Wie die Nachfolgeregelung auch in Ihrer Garage gelingt
Die Übergabe dauerte bei den Stahels insgesamt fünf Jahre. Eine Zeit, die es dringend braucht. «Es sind nicht nur finanzielle, sondern auch emotionale Aspekte zu berücksichtigen», sagt Helen Stahel. Viele Entscheidungen, die anfallen würden, habe man zunächst gar nicht auf dem Schirm. Dazu gehören Bankgeschäfte oder diverse Abklärungen für Notfälle. Zum Beispiel musste bei ihnen geregelt werden, ob und wie die Firma bestehen kann, wenn ein Todesfall eintritt. «Bis man das Geschäft wirklich übernehmen kann, dauert es mindestens fünf Jahre.

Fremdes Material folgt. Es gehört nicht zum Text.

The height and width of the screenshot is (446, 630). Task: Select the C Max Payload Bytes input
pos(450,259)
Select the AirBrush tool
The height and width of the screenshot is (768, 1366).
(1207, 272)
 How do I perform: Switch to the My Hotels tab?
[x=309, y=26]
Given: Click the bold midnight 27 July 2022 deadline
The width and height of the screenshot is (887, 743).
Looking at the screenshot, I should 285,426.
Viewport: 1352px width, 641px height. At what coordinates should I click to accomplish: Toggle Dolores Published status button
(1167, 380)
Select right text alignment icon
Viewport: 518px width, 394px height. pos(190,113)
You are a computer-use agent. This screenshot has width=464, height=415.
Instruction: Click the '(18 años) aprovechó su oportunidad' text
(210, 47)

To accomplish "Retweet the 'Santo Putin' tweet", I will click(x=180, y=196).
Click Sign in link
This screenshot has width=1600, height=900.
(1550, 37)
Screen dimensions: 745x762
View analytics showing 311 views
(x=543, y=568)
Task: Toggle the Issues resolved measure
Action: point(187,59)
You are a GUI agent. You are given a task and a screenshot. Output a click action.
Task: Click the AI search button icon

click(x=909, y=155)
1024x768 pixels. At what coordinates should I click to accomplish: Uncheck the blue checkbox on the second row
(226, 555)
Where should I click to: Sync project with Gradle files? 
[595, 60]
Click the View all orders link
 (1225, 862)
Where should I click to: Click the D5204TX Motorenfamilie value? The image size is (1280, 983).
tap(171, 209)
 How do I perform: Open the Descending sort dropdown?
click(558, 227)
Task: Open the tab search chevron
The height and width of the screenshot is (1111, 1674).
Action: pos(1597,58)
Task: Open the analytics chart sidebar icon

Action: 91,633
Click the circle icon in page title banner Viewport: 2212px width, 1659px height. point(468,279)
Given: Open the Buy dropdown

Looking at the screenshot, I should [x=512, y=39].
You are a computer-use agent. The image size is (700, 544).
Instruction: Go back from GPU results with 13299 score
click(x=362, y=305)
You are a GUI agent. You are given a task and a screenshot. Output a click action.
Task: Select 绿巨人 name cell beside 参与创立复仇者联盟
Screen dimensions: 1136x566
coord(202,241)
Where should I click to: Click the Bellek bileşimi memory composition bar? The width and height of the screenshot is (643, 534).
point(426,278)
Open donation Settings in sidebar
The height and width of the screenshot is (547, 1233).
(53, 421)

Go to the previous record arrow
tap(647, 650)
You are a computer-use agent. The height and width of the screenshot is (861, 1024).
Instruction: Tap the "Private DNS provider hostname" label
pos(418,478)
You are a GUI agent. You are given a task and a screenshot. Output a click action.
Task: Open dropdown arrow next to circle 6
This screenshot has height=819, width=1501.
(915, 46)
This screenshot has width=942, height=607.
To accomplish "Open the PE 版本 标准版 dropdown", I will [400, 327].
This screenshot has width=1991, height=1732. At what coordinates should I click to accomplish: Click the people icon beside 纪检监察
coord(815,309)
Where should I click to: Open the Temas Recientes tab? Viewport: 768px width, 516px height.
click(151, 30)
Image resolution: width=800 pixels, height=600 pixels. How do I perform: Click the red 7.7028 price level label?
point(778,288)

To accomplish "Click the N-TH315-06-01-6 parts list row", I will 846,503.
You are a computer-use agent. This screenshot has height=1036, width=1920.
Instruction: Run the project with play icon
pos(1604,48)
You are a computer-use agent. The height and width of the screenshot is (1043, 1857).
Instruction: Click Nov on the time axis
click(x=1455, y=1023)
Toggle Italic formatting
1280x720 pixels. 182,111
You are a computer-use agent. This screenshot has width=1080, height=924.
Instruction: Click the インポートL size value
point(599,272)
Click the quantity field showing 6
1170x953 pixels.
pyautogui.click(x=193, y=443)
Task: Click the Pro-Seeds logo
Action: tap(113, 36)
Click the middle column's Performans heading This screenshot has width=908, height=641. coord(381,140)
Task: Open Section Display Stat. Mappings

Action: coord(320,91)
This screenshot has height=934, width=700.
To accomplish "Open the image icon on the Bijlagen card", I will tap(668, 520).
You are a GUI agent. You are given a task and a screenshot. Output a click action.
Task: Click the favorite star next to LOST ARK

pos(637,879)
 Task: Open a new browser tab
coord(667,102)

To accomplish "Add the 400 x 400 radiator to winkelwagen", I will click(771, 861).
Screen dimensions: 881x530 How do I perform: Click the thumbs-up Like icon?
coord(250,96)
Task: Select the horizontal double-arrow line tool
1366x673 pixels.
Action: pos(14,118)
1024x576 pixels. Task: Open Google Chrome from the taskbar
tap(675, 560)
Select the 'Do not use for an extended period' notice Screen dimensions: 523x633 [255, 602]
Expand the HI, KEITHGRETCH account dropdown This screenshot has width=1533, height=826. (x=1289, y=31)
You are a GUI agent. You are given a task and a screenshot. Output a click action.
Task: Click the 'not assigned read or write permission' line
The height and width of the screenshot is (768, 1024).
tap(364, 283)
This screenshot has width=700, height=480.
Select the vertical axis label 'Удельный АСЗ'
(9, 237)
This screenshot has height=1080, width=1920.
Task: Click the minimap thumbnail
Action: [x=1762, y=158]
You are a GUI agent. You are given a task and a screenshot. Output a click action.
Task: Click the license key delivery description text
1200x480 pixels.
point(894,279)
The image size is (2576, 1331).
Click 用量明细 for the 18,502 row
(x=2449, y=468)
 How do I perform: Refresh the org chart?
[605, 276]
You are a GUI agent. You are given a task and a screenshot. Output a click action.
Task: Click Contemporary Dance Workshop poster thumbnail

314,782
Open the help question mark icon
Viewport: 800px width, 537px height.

Die Vorbereitungen und die ersten Schritte in diese Richtung tätigt man aber am besten noch früher», betont sie. Sie empfehle den Betrieben, die vor einer Übergabe stehen, dringend einen Experten ins Boot zu holen. «In einer Garage hat man in der Regel andere Kernkompetenzen. Die Gefahr, dass etwas untergeht, ist zu gross.» 

Eine Lösung mit einer externen Geschäftsleitung kam für die Familie Stahel nicht in Frage, obwohl Sandra und Helen sich zuerst für eine kaufmännische Lehre, Sandra in einer anderen Branche und Helen auf dem Strassenverkehrsamt TG, entschieden und nur Silvan Stahel effektiv nach der Schule eine Lehre zum Automobil-Mechatroniker absolvierte. Dennoch war für sie alle klar, dass sie die Tradition weiterführen wollen. Nur Silvan Stahel’s Schwestern Corinne und Melanie entschieden sich für einen anderen Weg. «Es ist für uns eine Herzensangelegenheit, wir sind hier gross geworden. Unsere Eltern haben uns aber nie gedrängt oder Druck gemacht, das rechne ich ihnen hoch an», so Helen Stahel.